Numerous reports indicate that the Allied Democratic Forces, ADF are becoming more active and are looking to take the initiative in their war against the government in Uganda.
In the past three years, all terrorist attacks in Uganda have been attributed to the ADF.
The country had gone more than a decade without a terror attack on its home soil until a series of attacks launched by the terror group in 2021.
Uganda claimed a significant victory over the Islamic State group (IS) in November 2023 when it captured a senior commander known as “Njovu” during a raid in which six members of his group were killed.
“This was a successful joint military-intelligence-led operation, and the whole squad that had been sent by the [Allied Democratic Forces] to cause mayhem, kill tourists, burn schools, hospitals, was eliminated,” Ugandan military spokesman Deo Akiiki told Agence France-Presse.
Days before the October 2023 attack in Queen Elizabeth National Park, IS fighters believed to be from Njovu’s group attacked a civilian truck carrying vegetables to a local market in western Uganda, less than 3 kilometers from the DRC border. At least one person was killed.
The fighters belonged to the Allied Democratic Forces, which is based in the neighbouring Democratic Republic of the Congo (DRC). The ADF has increasingly attacked western Uganda, where the group originated.
The Allied Democratic Forces is largely funded through illegal mining and logging operations and kidnappings for ransom. The group often targets Christians in its propaganda, and analysts say it also receives considerable funding from the IS.
Uganda’s government blamed Njovu’s group for the October 2023 murder of a newlywed couple from the United Kingdom and South Africa, and their Ugandan guide, while they were on safari in Queen Elizabeth National Park near the DRC border. IS claimed responsibility for the attack the day after the killings, saying it had killed “three Christian tourists” with machine guns, Al-Jazeera reported.
The attack was one of four IS attacks in Uganda since December 2022.

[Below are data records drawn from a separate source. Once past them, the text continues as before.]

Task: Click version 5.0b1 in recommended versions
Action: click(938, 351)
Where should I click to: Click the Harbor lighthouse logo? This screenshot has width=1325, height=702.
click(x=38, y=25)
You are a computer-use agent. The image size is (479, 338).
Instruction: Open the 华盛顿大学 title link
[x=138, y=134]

“Given past tactical trends, the incursion [into Uganda] will likely continue to target civilians, and may ultimately seek to reestablish a sustained guerrilla presence in Uganda’s west — all in the name of the Islamic State,” Bridgeway Foundations researchers Caleb Weiss and Ryan O’Farrell wrote in the Foundation for Defense of Democracies’ Long War Journal.

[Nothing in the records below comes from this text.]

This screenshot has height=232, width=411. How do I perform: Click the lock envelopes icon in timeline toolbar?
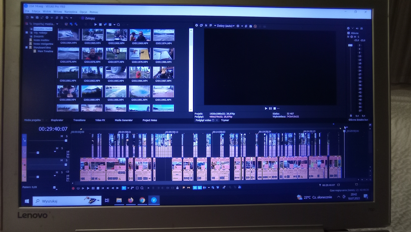(x=177, y=188)
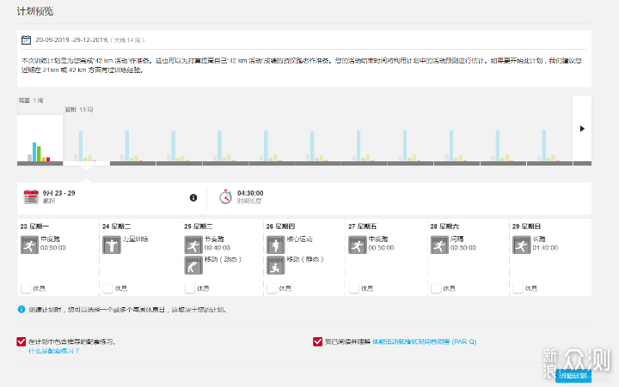Mark Monday 23 as a rest day
Image resolution: width=619 pixels, height=387 pixels.
click(25, 288)
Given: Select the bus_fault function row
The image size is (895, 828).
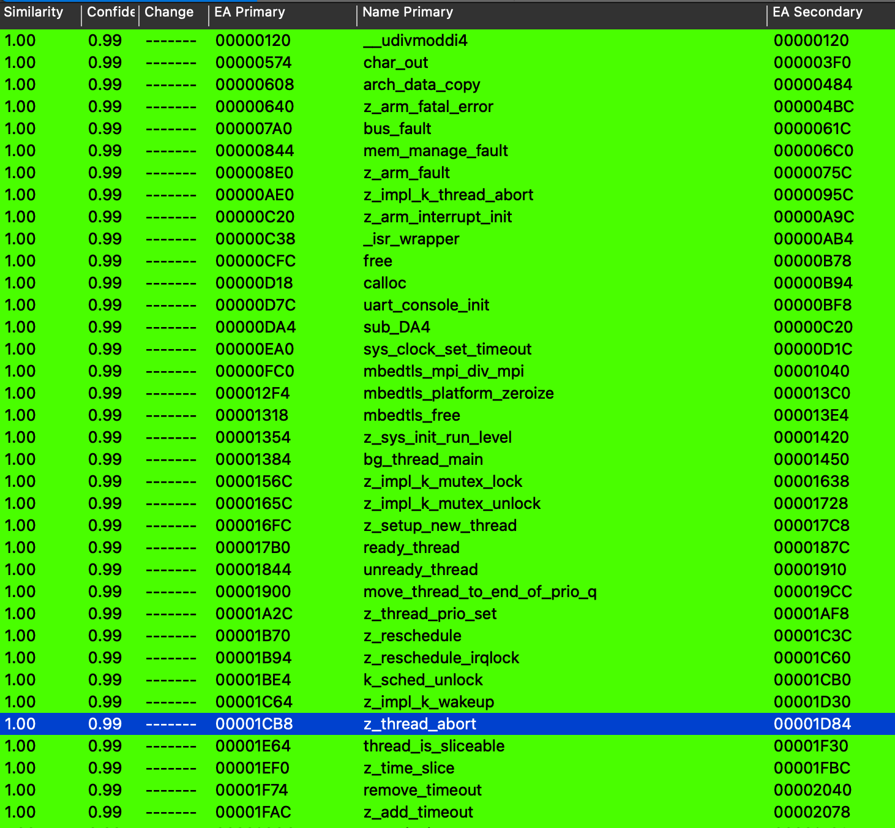Looking at the screenshot, I should (397, 129).
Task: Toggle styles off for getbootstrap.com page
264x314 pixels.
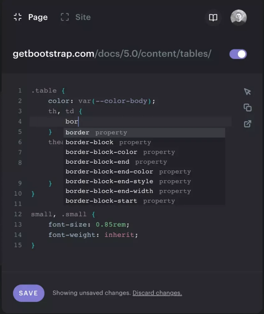Action: pos(238,54)
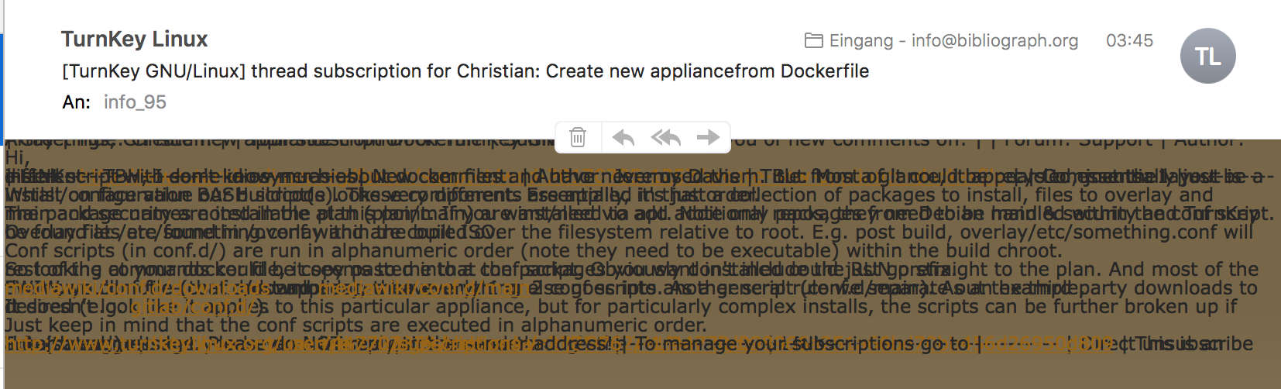Image resolution: width=1281 pixels, height=389 pixels.
Task: Click the 'Just keep in mind' sentence
Action: (356, 325)
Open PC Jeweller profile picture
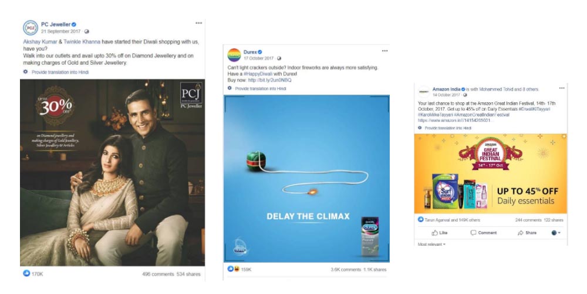 point(31,28)

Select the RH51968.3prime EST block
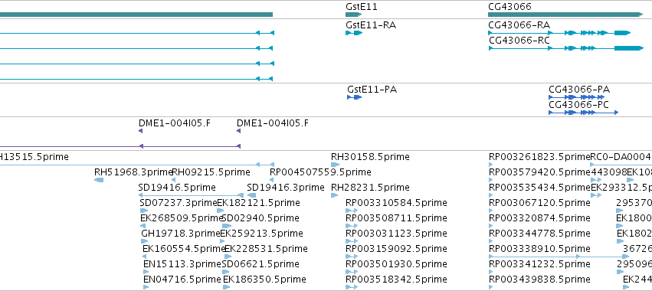pos(99,180)
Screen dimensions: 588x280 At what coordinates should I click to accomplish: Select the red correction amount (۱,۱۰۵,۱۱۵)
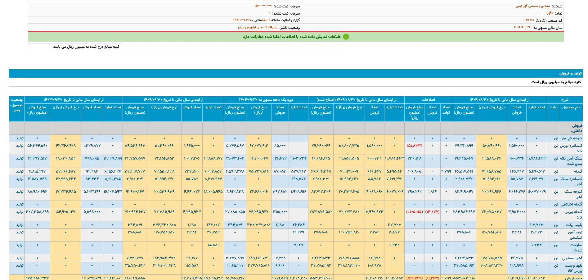pos(414,212)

The group in mid-June last year slaughtered 42 people, including 37 students, who were hacked with machetes, shot or burned to death at the Lhubirira Secondary School in Mpondwe, near the DRC border. Six students were abducted, and a 43rd victim died days later of injuries sustained in the attack.
Ugandan authorities in mid-October foiled attacks on two churches in central Kebbi.

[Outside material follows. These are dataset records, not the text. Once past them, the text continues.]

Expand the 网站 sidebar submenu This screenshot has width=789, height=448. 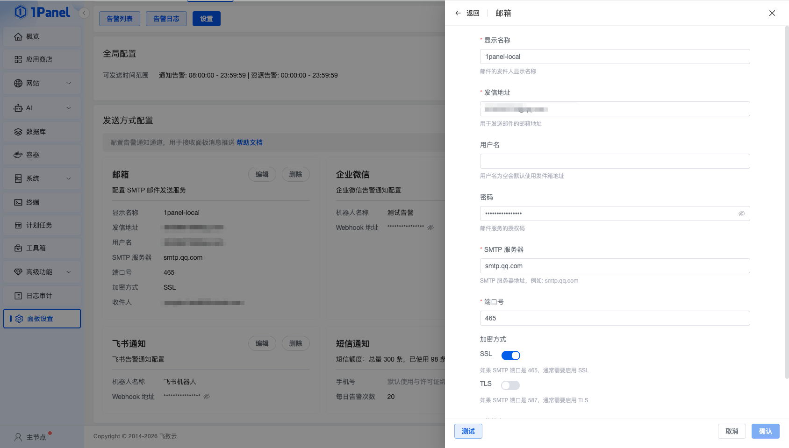(69, 83)
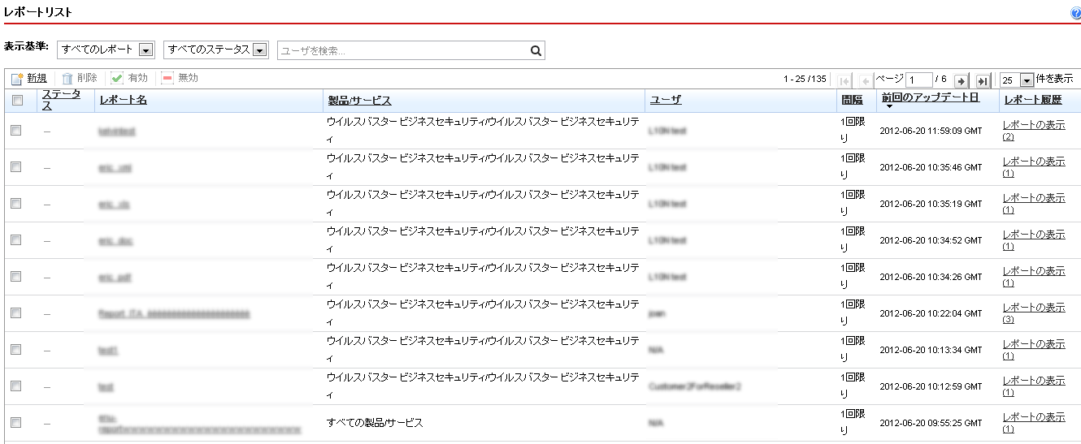
Task: Click the search magnifier icon
Action: (536, 50)
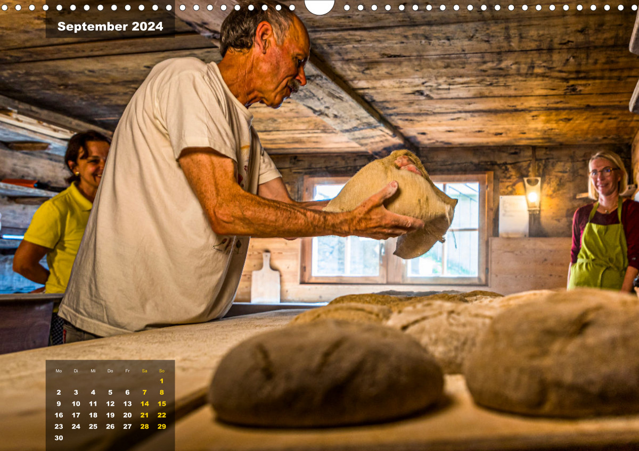Choose date 17 in the calendar grid
Image resolution: width=639 pixels, height=451 pixels.
pos(76,415)
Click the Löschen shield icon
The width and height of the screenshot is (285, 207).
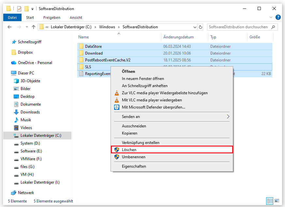coord(117,149)
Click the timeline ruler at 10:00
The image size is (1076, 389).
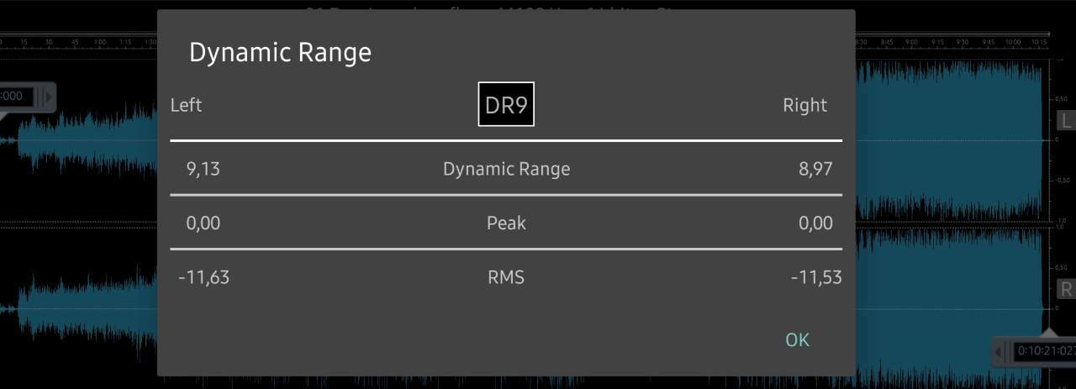(1011, 41)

Investigators found that two bombs were linked to public address systems and sent to pastors disguised as gifts. However, members of the public were suspicious of the devices and alerted the police, according to Ugandan President Yoweri Museveni, who blamed the plot on the terrorist organization.
In the DRC, the Allied Democratic Forces is blamed for killing 12 people and wounding at least 50 when a bomb detonated during a church service in January as well as a cross-border insurgency it waged in the early 2000s.
The Allied Democratic Forces insurgency is an ongoing conflict waged by the Allied Democratic Forces in Uganda and the Democratic Republic of the Congo, against the governments of those two countries and the MONUSCO.
The insurgency began in 1996, intensifying in 2013, resulting in hundreds of deaths.
The ADF is known to currently control several hidden camps which are home to about 2,000 people; in these camps, the ADF operates as a proto-state with “an internal security service, a prison, health clinics, and an orphanage” as well as schools for boys and girls.